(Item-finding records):
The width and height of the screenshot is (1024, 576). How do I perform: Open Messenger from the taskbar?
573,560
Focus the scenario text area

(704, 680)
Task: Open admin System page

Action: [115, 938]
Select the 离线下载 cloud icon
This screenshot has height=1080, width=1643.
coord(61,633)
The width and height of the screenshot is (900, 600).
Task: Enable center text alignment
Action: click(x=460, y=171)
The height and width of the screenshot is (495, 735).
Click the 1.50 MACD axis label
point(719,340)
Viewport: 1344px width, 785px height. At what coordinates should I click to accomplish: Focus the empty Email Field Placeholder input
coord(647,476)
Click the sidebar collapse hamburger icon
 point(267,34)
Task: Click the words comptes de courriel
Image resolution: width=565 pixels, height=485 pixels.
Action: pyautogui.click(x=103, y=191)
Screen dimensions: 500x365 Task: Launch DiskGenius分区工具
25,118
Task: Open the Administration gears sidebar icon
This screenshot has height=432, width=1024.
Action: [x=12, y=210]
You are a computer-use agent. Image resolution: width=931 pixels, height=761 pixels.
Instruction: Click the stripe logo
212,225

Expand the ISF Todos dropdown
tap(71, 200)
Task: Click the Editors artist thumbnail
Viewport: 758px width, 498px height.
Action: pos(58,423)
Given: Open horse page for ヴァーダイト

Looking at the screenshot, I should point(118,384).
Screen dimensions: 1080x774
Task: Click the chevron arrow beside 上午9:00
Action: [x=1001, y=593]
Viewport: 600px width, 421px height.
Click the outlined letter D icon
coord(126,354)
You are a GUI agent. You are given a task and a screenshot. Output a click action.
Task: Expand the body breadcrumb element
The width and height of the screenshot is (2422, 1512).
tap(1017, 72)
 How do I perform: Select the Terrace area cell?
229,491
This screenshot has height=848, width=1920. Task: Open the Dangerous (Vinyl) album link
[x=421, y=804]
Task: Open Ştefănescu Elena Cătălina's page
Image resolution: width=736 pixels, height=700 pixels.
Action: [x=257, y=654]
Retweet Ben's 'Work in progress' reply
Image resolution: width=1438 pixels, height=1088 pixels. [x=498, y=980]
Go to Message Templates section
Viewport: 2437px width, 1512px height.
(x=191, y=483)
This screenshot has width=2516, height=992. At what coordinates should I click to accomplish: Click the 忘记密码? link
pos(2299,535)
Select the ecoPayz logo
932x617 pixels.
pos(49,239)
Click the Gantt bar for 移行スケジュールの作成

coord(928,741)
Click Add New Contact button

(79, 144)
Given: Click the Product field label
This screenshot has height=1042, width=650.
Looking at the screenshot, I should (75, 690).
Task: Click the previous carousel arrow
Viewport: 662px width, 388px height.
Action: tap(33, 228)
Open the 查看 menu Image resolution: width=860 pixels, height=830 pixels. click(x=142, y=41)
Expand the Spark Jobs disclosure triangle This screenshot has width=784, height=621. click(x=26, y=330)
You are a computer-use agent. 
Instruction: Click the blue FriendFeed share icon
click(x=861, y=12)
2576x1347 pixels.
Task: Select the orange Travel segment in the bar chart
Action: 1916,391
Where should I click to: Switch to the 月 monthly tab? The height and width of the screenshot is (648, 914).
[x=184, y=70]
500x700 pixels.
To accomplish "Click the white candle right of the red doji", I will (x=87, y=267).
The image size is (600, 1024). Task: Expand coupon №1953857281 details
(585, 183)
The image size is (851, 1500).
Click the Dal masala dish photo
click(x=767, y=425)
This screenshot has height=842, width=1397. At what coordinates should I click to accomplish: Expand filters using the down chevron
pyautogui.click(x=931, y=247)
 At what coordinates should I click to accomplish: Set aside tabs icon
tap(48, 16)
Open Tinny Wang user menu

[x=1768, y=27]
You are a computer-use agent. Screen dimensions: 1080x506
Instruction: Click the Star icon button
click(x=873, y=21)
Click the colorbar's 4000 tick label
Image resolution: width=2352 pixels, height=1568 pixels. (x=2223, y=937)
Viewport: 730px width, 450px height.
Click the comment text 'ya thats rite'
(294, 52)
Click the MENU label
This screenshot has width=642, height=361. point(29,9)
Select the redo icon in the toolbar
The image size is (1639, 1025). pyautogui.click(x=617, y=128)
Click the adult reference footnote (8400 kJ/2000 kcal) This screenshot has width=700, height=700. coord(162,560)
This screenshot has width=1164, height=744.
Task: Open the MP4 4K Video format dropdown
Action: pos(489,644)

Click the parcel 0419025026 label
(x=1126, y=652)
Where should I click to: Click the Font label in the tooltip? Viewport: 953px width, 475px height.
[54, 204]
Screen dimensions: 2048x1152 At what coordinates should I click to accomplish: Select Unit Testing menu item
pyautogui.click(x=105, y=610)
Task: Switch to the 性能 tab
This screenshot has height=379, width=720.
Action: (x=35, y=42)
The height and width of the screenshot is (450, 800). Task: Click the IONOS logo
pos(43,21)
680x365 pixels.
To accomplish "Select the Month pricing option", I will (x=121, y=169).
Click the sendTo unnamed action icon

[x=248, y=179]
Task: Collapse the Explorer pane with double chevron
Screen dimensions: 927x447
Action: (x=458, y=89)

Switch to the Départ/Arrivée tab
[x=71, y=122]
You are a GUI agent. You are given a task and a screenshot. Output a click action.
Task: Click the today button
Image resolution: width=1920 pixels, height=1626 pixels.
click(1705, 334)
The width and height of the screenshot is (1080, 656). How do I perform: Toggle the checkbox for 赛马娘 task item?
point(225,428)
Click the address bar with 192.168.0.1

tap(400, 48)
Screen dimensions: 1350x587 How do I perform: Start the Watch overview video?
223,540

(Problem to solve):
Render every line of the material above as a JSON list of strings, one string per line, omitting blank lines.

(Response to this task):
[
  "The width and height of the screenshot is (1024, 576). How do I perform: Open Messenger from the taskbar?",
  "573,560",
  "Focus the scenario text area",
  "(704, 680)",
  "Task: Open admin System page",
  "Action: [115, 938]",
  "Select the 离线下载 cloud icon",
  "This screenshot has height=1080, width=1643.",
  "coord(61,633)",
  "The width and height of the screenshot is (900, 600).",
  "Task: Enable center text alignment",
  "Action: click(x=460, y=171)",
  "The height and width of the screenshot is (495, 735).",
  "Click the 1.50 MACD axis label",
  "point(719,340)",
  "Viewport: 1344px width, 785px height. At what coordinates should I click to accomplish: Focus the empty Email Field Placeholder input",
  "coord(647,476)",
  "Click the sidebar collapse hamburger icon",
  " point(267,34)",
  "Task: Click the words comptes de courriel",
  "Image resolution: width=565 pixels, height=485 pixels.",
  "Action: pyautogui.click(x=103, y=191)",
  "Screen dimensions: 500x365 Task: Launch DiskGenius分区工具",
  "25,118",
  "Task: Open the Administration gears sidebar icon",
  "This screenshot has height=432, width=1024.",
  "Action: [x=12, y=210]",
  "You are a computer-use agent. Image resolution: width=931 pixels, height=761 pixels.",
  "Instruction: Click the stripe logo",
  "212,225",
  "Expand the ISF Todos dropdown",
  "tap(71, 200)",
  "Task: Click the Editors artist thumbnail",
  "Viewport: 758px width, 498px height.",
  "Action: pos(58,423)",
  "Given: Open horse page for ヴァーダイト",
  "Looking at the screenshot, I should point(118,384).",
  "Screen dimensions: 1080x774",
  "Task: Click the chevron arrow beside 上午9:00",
  "Action: [x=1001, y=593]",
  "Viewport: 600px width, 421px height.",
  "Click the outlined letter D icon",
  "coord(126,354)",
  "You are a GUI agent. You are given a task and a screenshot. Output a click action.",
  "Task: Expand the body breadcrumb element",
  "The width and height of the screenshot is (2422, 1512).",
  "tap(1017, 72)",
  " How do I perform: Select the Terrace area cell?",
  "229,491",
  "This screenshot has height=848, width=1920. Task: Open the Dangerous (Vinyl) album link",
  "[x=421, y=804]",
  "Task: Open Ştefănescu Elena Cătălina's page",
  "Image resolution: width=736 pixels, height=700 pixels.",
  "Action: [x=257, y=654]",
  "Retweet Ben's 'Work in progress' reply",
  "Image resolution: width=1438 pixels, height=1088 pixels. [x=498, y=980]",
  "Go to Message Templates section",
  "Viewport: 2437px width, 1512px height.",
  "(x=191, y=483)",
  "This screenshot has width=2516, height=992. At what coordinates should I click to accomplish: Click the 忘记密码? link",
  "pos(2299,535)",
  "Select the ecoPayz logo",
  "932x617 pixels.",
  "pos(49,239)",
  "Click the Gantt bar for 移行スケジュールの作成",
  "coord(928,741)",
  "Click Add New Contact button",
  "(79, 144)",
  "Given: Click the Product field label",
  "This screenshot has height=1042, width=650.",
  "Looking at the screenshot, I should (75, 690).",
  "Task: Click the previous carousel arrow",
  "Viewport: 662px width, 388px height.",
  "Action: tap(33, 228)",
  "Open the 查看 menu Image resolution: width=860 pixels, height=830 pixels. click(x=142, y=41)",
  "Expand the Spark Jobs disclosure triangle This screenshot has width=784, height=621. click(x=26, y=330)",
  "You are a computer-use agent. ",
  "Instruction: Click the blue FriendFeed share icon",
  "click(x=861, y=12)",
  "2576x1347 pixels.",
  "Task: Select the orange Travel segment in the bar chart",
  "Action: 1916,391",
  "Where should I click to: Switch to the 月 monthly tab? The height and width of the screenshot is (648, 914).",
  "[x=184, y=70]",
  "500x700 pixels.",
  "To accomplish \"Click the white candle right of the red doji\", I will (x=87, y=267).",
  "The image size is (600, 1024). Task: Expand coupon №1953857281 details",
  "(585, 183)",
  "The image size is (851, 1500).",
  "Click the Dal masala dish photo",
  "click(x=767, y=425)",
  "This screenshot has height=842, width=1397. At what coordinates should I click to accomplish: Expand filters using the down chevron",
  "pyautogui.click(x=931, y=247)",
  " At what coordinates should I click to accomplish: Set aside tabs icon",
  "tap(48, 16)",
  "Open Tinny Wang user menu",
  "[x=1768, y=27]",
  "You are a computer-use agent. Screen dimensions: 1080x506",
  "Instruction: Click the Star icon button",
  "click(x=873, y=21)",
  "Click the colorbar's 4000 tick label",
  "Image resolution: width=2352 pixels, height=1568 pixels. (x=2223, y=937)",
  "Viewport: 730px width, 450px height.",
  "Click the comment text 'ya thats rite'",
  "(294, 52)",
  "Click the MENU label",
  "This screenshot has width=642, height=361. point(29,9)",
  "Select the redo icon in the toolbar",
  "The image size is (1639, 1025). pyautogui.click(x=617, y=128)",
  "Click the adult reference footnote (8400 kJ/2000 kcal) This screenshot has width=700, height=700. coord(162,560)",
  "This screenshot has width=1164, height=744.",
  "Task: Open the MP4 4K Video format dropdown",
  "Action: pos(489,644)",
  "Click the parcel 0419025026 label",
  "(x=1126, y=652)",
  "Where should I click to: Click the Font label in the tooltip? Viewport: 953px width, 475px height.",
  "[54, 204]",
  "Screen dimensions: 2048x1152 At what coordinates should I click to accomplish: Select Unit Testing menu item",
  "pyautogui.click(x=105, y=610)",
  "Task: Switch to the 性能 tab",
  "This screenshot has height=379, width=720.",
  "Action: (x=35, y=42)",
  "The height and width of the screenshot is (450, 800). Task: Click the IONOS logo",
  "pos(43,21)",
  "680x365 pixels.",
  "To accomplish \"Select the Month pricing option\", I will (x=121, y=169).",
  "Click the sendTo unnamed action icon",
  "[x=248, y=179]",
  "Task: Collapse the Explorer pane with double chevron",
  "Screen dimensions: 927x447",
  "Action: (x=458, y=89)",
  "Switch to the Départ/Arrivée tab",
  "[x=71, y=122]",
  "You are a GUI agent. You are given a task and a screenshot. Output a click action.",
  "Task: Click the today button",
  "Image resolution: width=1920 pixels, height=1626 pixels.",
  "click(1705, 334)",
  "The width and height of the screenshot is (1080, 656). How do I perform: Toggle the checkbox for 赛马娘 task item?",
  "point(225,428)",
  "Click the address bar with 192.168.0.1",
  "tap(400, 48)",
  "Screen dimensions: 1350x587 How do I perform: Start the Watch overview video?",
  "223,540"
]